Hard to say how we find a way forward on this issue. You can attract media attention, local or national, for a while, but invariably, they want to move on to ‘the next story’ – that’s simply how the media works, even before taking special interests into account
Obama’s “all of the above” energy policy is less than ideal. So too is his inability to get a carbon tax past the boneheads on Capitol Hill. But that’s what we’re stuck with, and it’s not going to change any time soon. While I was pleased to see Obama call out nuclear energy as one low-carbon option, I agree entirely that fracking, on so many levels (groundwater contamination, methane leakage, seismic disturbance, carbon emissions from burning gas, etc.) stinks to high heaven.

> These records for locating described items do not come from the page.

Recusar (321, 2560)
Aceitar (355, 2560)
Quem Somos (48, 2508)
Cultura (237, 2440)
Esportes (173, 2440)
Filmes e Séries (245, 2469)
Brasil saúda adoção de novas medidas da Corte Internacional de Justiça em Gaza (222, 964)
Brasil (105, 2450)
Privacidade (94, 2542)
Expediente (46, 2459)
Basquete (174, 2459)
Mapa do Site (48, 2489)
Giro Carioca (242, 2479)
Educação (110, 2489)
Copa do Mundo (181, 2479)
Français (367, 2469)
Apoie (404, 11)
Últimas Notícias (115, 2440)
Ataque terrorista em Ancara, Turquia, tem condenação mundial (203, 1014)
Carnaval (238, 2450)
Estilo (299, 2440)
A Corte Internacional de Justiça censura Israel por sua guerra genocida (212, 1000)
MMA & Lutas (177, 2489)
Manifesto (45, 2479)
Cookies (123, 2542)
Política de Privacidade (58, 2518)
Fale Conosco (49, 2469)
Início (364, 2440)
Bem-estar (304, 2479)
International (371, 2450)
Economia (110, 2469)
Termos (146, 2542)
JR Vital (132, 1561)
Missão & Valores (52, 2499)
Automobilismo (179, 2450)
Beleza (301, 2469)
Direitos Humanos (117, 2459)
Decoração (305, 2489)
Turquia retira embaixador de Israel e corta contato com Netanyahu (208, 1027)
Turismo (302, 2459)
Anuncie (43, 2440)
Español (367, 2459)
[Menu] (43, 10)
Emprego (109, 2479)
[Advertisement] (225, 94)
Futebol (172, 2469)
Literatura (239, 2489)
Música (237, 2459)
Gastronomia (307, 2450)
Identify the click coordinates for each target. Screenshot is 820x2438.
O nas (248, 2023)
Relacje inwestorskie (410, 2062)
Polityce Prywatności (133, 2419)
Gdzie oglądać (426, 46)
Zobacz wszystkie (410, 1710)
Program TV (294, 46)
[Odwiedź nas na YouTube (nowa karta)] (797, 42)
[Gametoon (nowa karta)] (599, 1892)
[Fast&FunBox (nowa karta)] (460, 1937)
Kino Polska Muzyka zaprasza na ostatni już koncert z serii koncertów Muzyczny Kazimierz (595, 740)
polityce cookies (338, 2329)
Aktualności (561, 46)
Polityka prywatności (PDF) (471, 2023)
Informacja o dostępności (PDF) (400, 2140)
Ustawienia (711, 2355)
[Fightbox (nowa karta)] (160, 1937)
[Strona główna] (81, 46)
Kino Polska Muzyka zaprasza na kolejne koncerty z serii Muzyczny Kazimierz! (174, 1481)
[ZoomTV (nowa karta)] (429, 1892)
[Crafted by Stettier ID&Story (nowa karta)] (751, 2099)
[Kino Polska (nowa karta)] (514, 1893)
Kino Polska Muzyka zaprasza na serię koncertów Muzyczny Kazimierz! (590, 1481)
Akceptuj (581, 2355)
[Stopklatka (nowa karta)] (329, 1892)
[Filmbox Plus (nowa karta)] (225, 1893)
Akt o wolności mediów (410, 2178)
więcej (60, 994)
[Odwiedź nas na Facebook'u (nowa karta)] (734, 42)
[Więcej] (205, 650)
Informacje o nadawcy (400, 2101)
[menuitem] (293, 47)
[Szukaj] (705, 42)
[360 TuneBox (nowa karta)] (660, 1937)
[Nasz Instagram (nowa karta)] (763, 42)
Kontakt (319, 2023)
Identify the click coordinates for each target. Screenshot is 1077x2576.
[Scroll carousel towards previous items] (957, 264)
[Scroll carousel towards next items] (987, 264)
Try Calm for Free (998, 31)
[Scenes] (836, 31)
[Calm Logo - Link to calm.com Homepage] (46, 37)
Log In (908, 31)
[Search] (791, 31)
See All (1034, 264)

But hey, it’s cheap and it’s there, so fracking will, unfortunately, proceed apace.
I know, it was utterly unbelievable that such an historic speech would go unreported in the Irish Times, yet a short while later they have a piece on how the low activity of the sun could lead to a mini ice age… I emailed Frank McDonald and he frankly (!) told me that there was a bit of a mix-up, with him thinking another reporter was going to do the story – but let’s face it, it is up to the editor to make sure big stories get in the paper. I have often wondered whether the IT has an anti-AGW editorial line… Frank also said he is pushing for their website to have a proper environment section with climate/gw featured. I hope so, because at the moment their Environment section is, well, not about the environment!
We need a public figure like the Girl Against Fluoride! I would offer my own body, but I think at my age it could have the reverse effect!!!
Hi Michelle, for the IT to ignore Obama’s initiative – astonishing. To then follow this up on their ‘science’ page with that bizarre, disjointed waffle about a ‘new mini ice age’, honestly, something’s rotten on Tara Street.
I personally know of quite a few people who are extremely concerned at the IT’s fundamental breach of its readers’ trust in ignoring mainstream climate science reporting in favour of giving scare editorial space to propagating crackpot theories and fringe figures.
This is serious stuff, and any media that proclaims itself to be authoritative has a solemn duly, in my view, to play its reporting straight, including reining in individual writers who are clearly pedalling personal or political agendas.